• **Your tasks**:
• a. Answer these from the goat thread:
(i) In the first post, what kind of buck does BarTRanch call him?
(ii) In BarTRanch's second post, how does his hair end up looking combed?
(iii) According to the lady BarTRanch bought him from, what is he a mix of?
• b. Reproduce the stretch of the goat thread from "# Meet godzilla" through "(Aug 15, 2012)".

• **Text shown**:
>>>>

# Meet godzilla



## BarTRanch (Jan 2, 2013)

He is probably the biggest goofball on our farm. He is a dwarf Nigerian buck. He also always has hair combed for the ladies!! You'll never find him without his hair done


----------



## reggieandmaya (Aug 15, 2012)

He sure is a handsome fella!


----------



## Maggie (Nov 5, 2010)

Very cute


----------



## Bambi (Jun 10, 2012)

He is a cutie! I see he has his hair styled for the ladies.


----------



## ksalvagno (Oct 6, 2009)

Very cute! Congrats!


----------



## Trickyroo (Sep 26, 2012)

OMG ! He is so freakin cute !!!! I love his hairdo , very handsome


----------



## ThreeHavens (Oct 20, 2011)

That is a hilarious, adorable buck!


----------



## HoosierShadow (Apr 20, 2010)

LOL he looks like he has tons of personality!


----------



## mikescott (Dec 16, 2012)

likes healthy.


----------



## toth boer goats (Jul 20, 2008)

very nice


----------



## shibby7 (Feb 20, 2012)

Aw, he's handsome!


----------



## BarTRanch (Jan 2, 2013)

Haha thanks  he's full of personality. And the funny thing is his hair does that all on its own and yet it looks perfectly combed


----------



## nameless_alice (Jan 10, 2012)

What a cutie! I love his do. ^-^


----------



## augusffa (Dec 31, 2012)

Aww  he's adorable!!!!!!!!


----------



## JaLyn (Oct 10, 2012)

HOw the heck did i miss this..he is absolutely adorable..


----------



## BarTRanch (Jan 2, 2013)

I was just talking to the lady who I bought him from and he is a Nubian, dwarf Nigerian mix. I new he was a mix just wasn't sure his other half


----------

<<<<

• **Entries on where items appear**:
>>>>

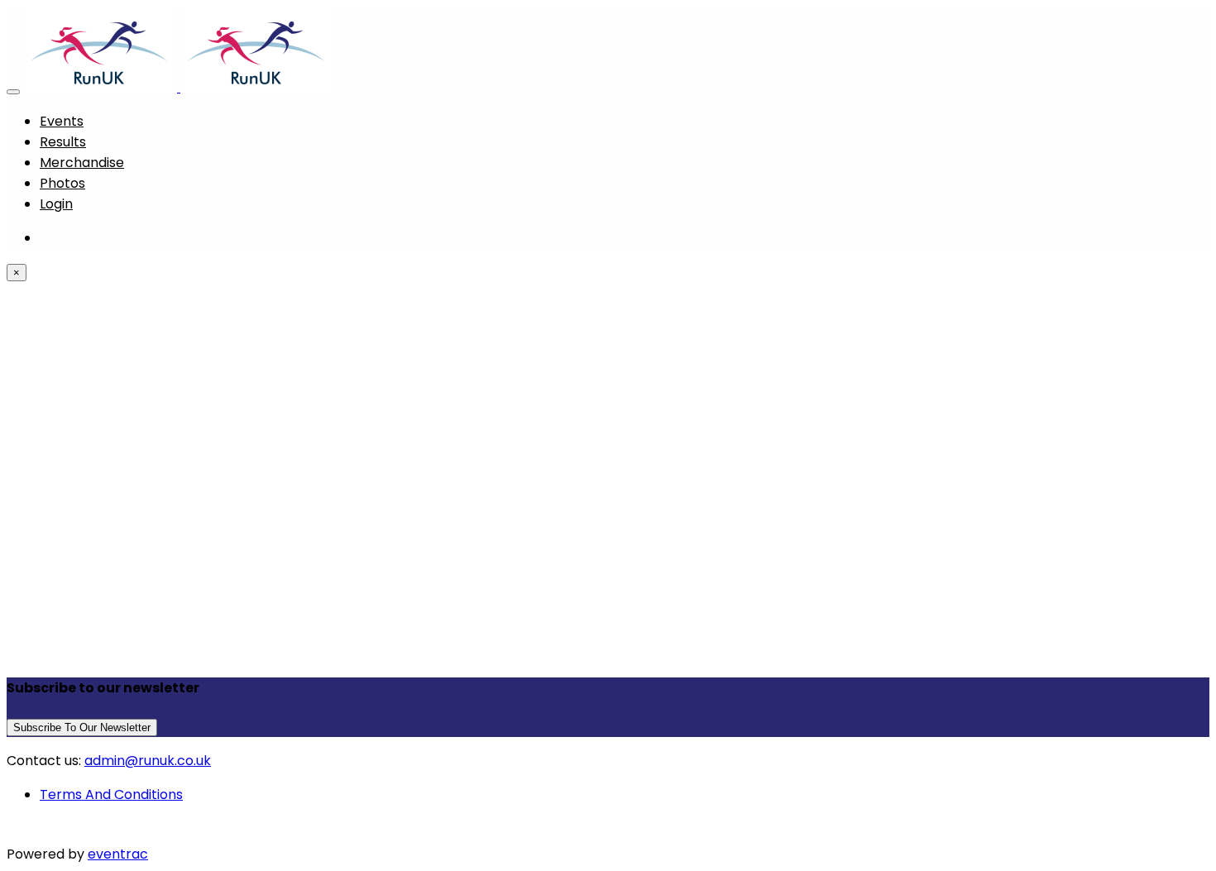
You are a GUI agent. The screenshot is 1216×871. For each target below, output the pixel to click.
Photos (62, 183)
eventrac (118, 854)
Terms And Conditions (111, 794)
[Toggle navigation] (13, 91)
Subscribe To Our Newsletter (82, 727)
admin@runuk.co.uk (147, 760)
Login (56, 203)
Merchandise (82, 162)
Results (63, 141)
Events (62, 121)
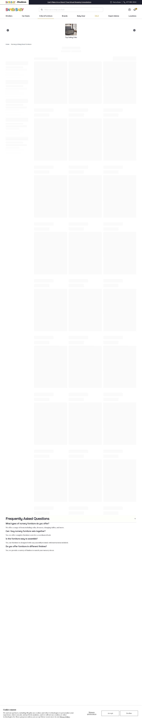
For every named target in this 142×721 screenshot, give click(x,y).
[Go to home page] (15, 9)
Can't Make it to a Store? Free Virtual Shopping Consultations (69, 2)
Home (7, 44)
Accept (110, 713)
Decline (129, 713)
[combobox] (72, 9)
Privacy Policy (65, 717)
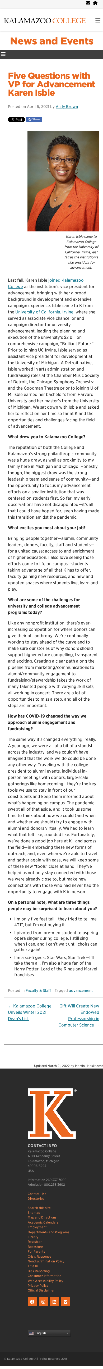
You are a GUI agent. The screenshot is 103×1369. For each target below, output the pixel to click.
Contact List (37, 1194)
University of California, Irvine (44, 311)
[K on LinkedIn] (55, 1306)
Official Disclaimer (41, 1290)
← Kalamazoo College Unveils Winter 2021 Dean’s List (30, 1012)
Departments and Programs (48, 1232)
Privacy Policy (38, 1286)
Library (33, 1237)
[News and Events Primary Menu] (3, 54)
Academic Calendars (43, 1222)
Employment (37, 1227)
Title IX (33, 1266)
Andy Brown (67, 106)
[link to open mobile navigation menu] (98, 20)
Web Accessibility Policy (45, 1281)
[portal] (95, 3)
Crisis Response (39, 1256)
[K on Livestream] (66, 1306)
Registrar (35, 1242)
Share (35, 119)
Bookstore (35, 1247)
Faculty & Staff (38, 990)
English (40, 1333)
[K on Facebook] (33, 1306)
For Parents (36, 1251)
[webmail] (88, 3)
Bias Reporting (39, 1271)
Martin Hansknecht (89, 1066)
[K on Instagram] (44, 1306)
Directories (36, 1199)
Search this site (39, 1208)
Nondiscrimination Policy (46, 1261)
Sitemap (34, 1213)
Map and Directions (42, 1217)
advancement (81, 990)
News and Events (51, 41)
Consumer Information (44, 1276)
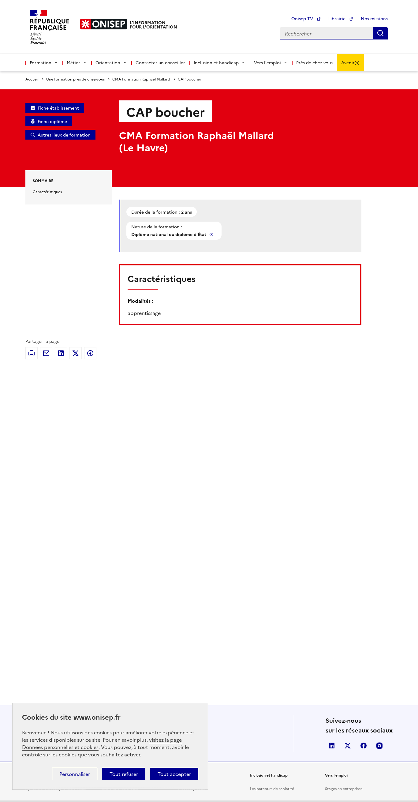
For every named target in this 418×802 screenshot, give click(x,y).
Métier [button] (73, 62)
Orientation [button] (107, 62)
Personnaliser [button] (74, 773)
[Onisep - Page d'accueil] (103, 24)
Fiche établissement (58, 108)
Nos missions (374, 18)
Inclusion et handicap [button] (216, 62)
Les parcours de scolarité (272, 788)
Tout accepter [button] (174, 773)
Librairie (337, 18)
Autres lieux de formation (64, 135)
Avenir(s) (350, 62)
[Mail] (46, 353)
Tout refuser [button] (124, 773)
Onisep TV (302, 18)
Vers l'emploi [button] (267, 62)
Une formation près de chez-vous (75, 78)
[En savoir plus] (212, 234)
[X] (75, 353)
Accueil (32, 78)
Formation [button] (40, 62)
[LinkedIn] (61, 353)
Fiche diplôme (52, 121)
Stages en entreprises (343, 788)
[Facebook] (90, 353)
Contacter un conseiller (160, 62)
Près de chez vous (314, 62)
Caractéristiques (47, 191)
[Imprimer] (31, 353)
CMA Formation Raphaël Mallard (141, 78)
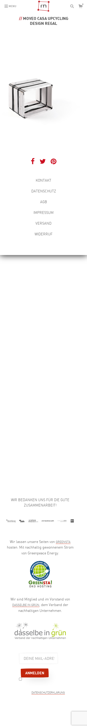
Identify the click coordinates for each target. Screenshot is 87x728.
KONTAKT (43, 180)
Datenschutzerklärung (48, 693)
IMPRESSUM (43, 212)
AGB (43, 202)
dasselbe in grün (25, 605)
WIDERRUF (43, 234)
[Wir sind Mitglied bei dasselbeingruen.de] (40, 630)
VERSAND (43, 223)
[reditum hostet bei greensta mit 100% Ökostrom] (40, 573)
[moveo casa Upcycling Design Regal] (43, 90)
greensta (63, 542)
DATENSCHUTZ (43, 191)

<<<<

• **Results in order**:
• a.
(i) A dwarf Nigerian buck.
(ii) It does that all on its own.
(iii) Nubian and dwarf Nigerian.

• b.
# Meet godzilla



## BarTRanch (Jan 2, 2013)

He is probably the biggest goofball on our farm. He is a dwarf Nigerian buck. He also always has hair combed for the ladies!! You'll never find him without his hair done


----------



## reggieandmaya (Aug 15, 2012)